What is needed: Every entry is to be returned exactly as it stands; the pictures are to be dropped.

------

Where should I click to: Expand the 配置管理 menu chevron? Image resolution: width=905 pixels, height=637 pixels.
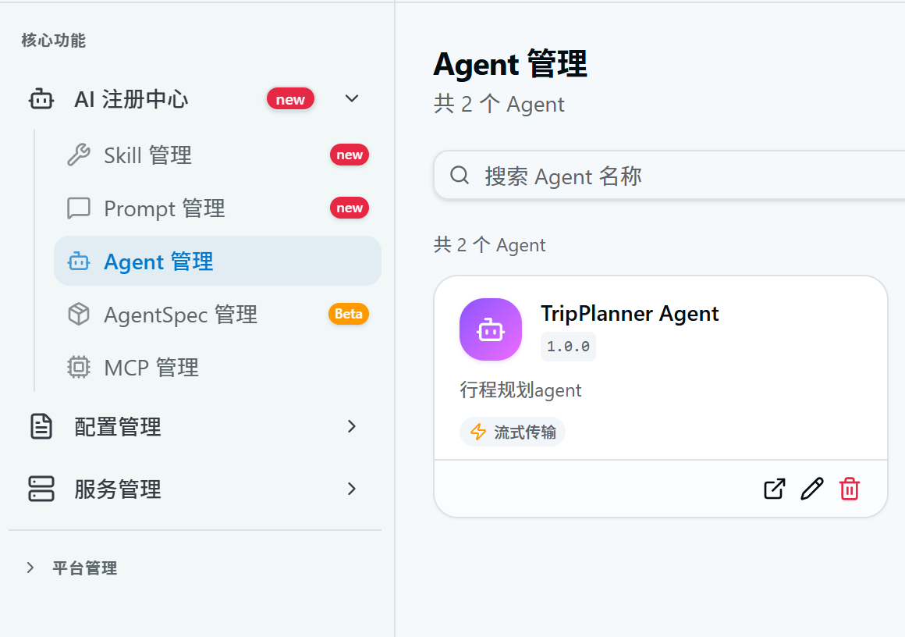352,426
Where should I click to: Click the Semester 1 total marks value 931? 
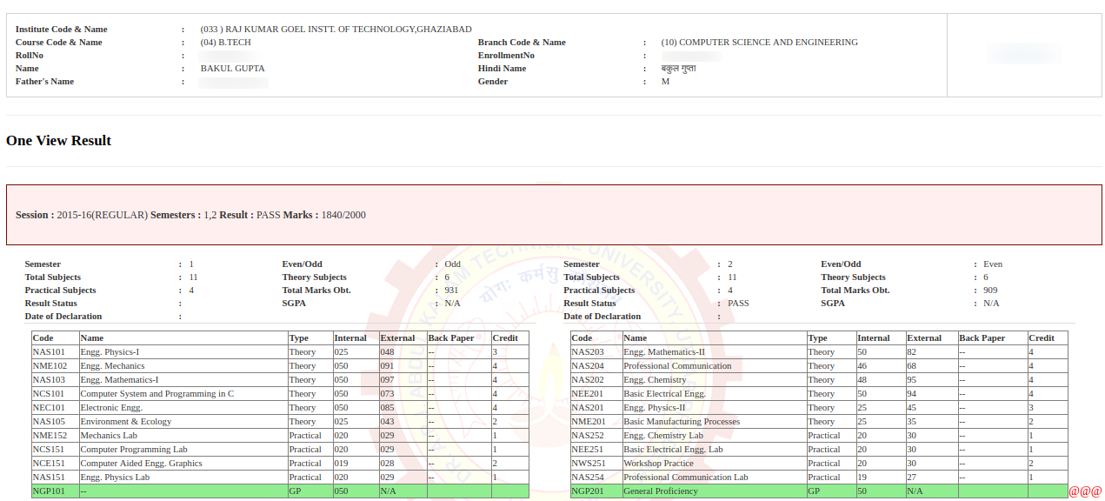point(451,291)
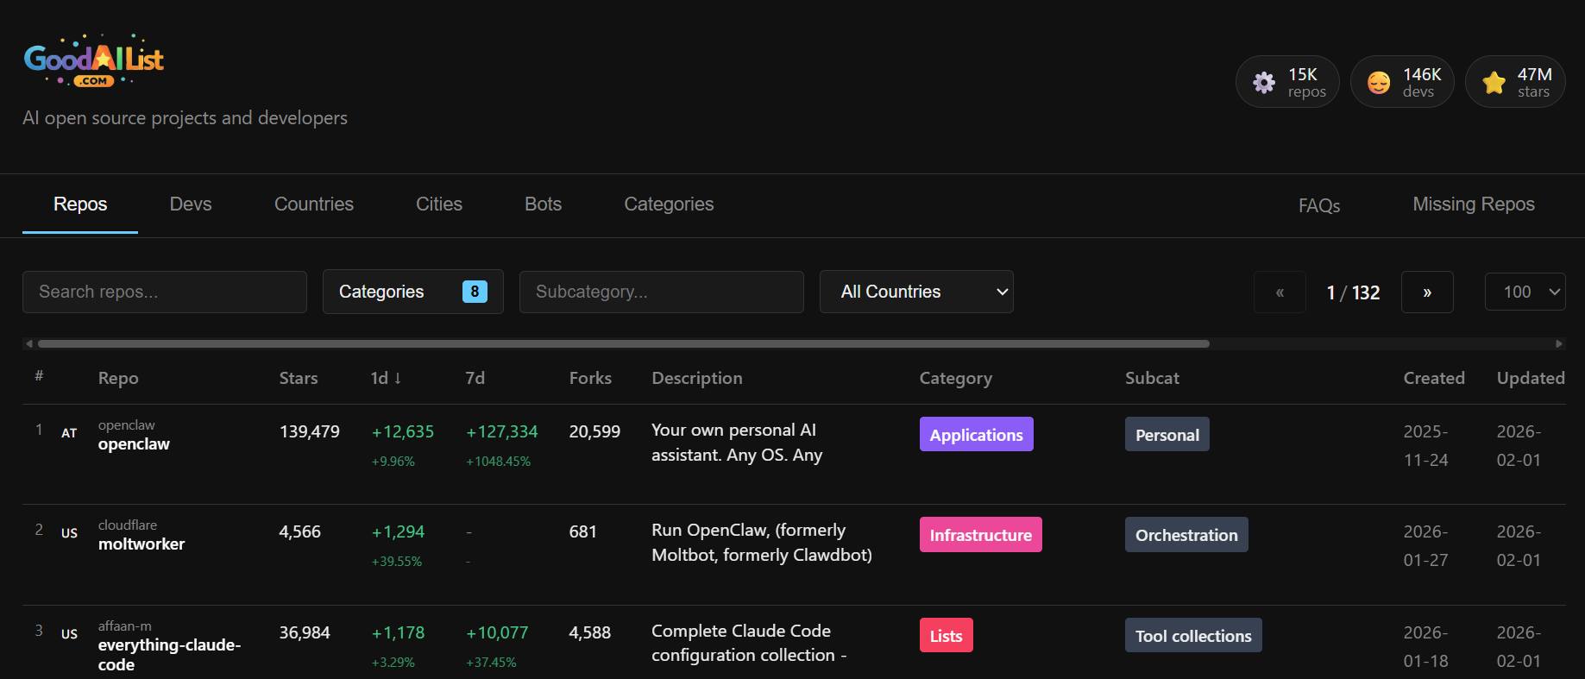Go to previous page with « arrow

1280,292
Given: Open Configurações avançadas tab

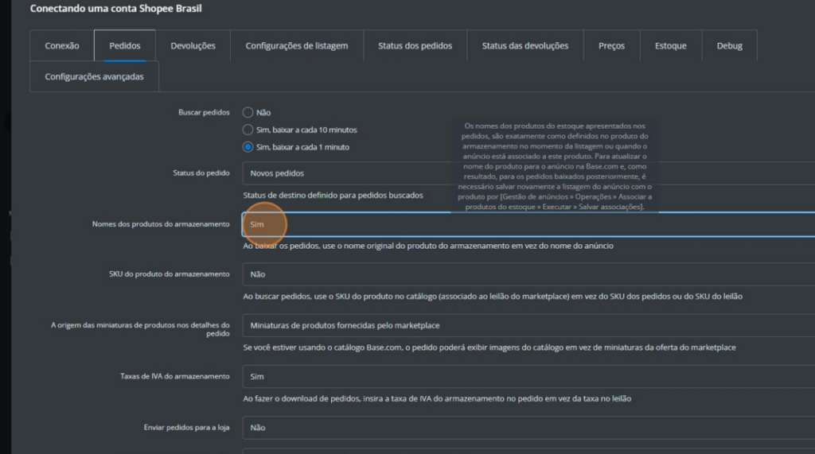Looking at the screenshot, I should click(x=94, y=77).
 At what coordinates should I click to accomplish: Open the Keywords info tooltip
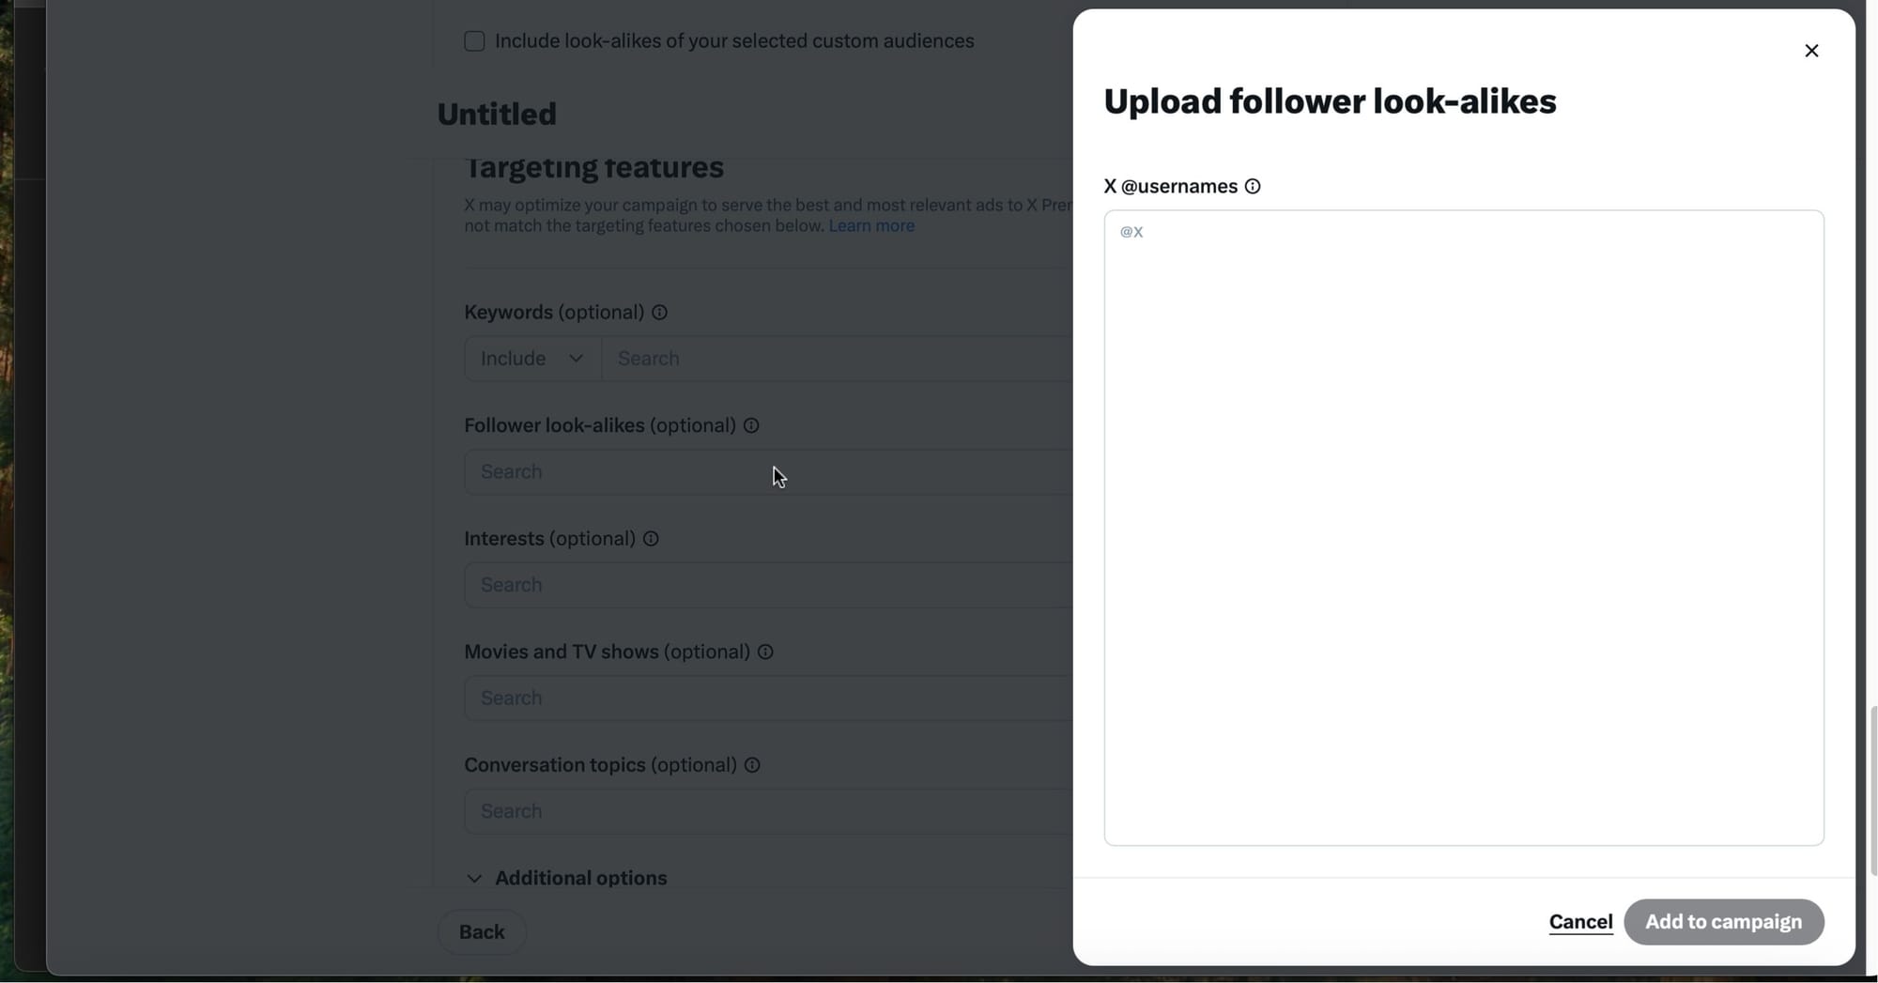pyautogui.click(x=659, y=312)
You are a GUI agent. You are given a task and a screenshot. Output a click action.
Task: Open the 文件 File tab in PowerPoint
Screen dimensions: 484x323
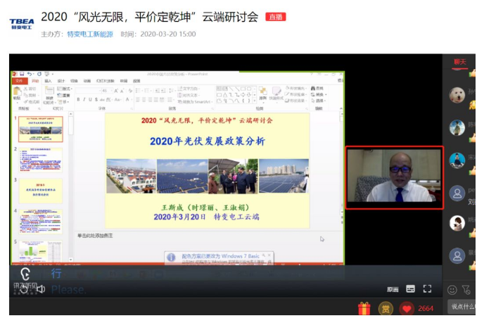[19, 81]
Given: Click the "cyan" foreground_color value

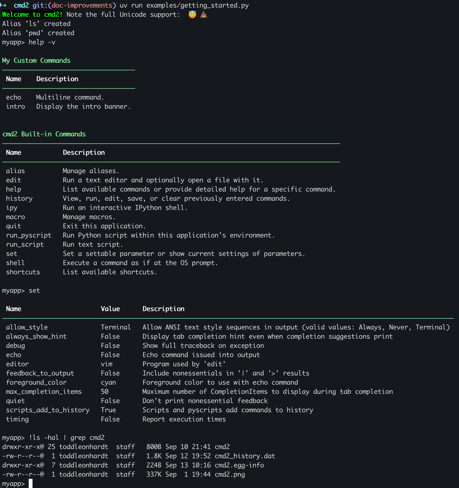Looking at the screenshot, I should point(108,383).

------

Response to the task:
Where should I click to: Expand the 配置管理 menu chevron? Image resolution: width=905 pixels, height=637 pixels.
352,426
Where should I click to: Click the Semester 1 total marks value 931? 
point(451,291)
Go to previous page with « arrow

1280,292
Given: Open Configurações avançadas tab

Looking at the screenshot, I should click(x=94, y=77).
 At what coordinates should I click to accomplish: Open the Keywords info tooltip
pyautogui.click(x=659, y=312)
You are a GUI agent. You are given a task and a screenshot. Output a click action.
Task: Open the 文件 File tab in PowerPoint
Screen dimensions: 484x323
[19, 81]
Given: Click the "cyan" foreground_color value

Looking at the screenshot, I should point(108,383).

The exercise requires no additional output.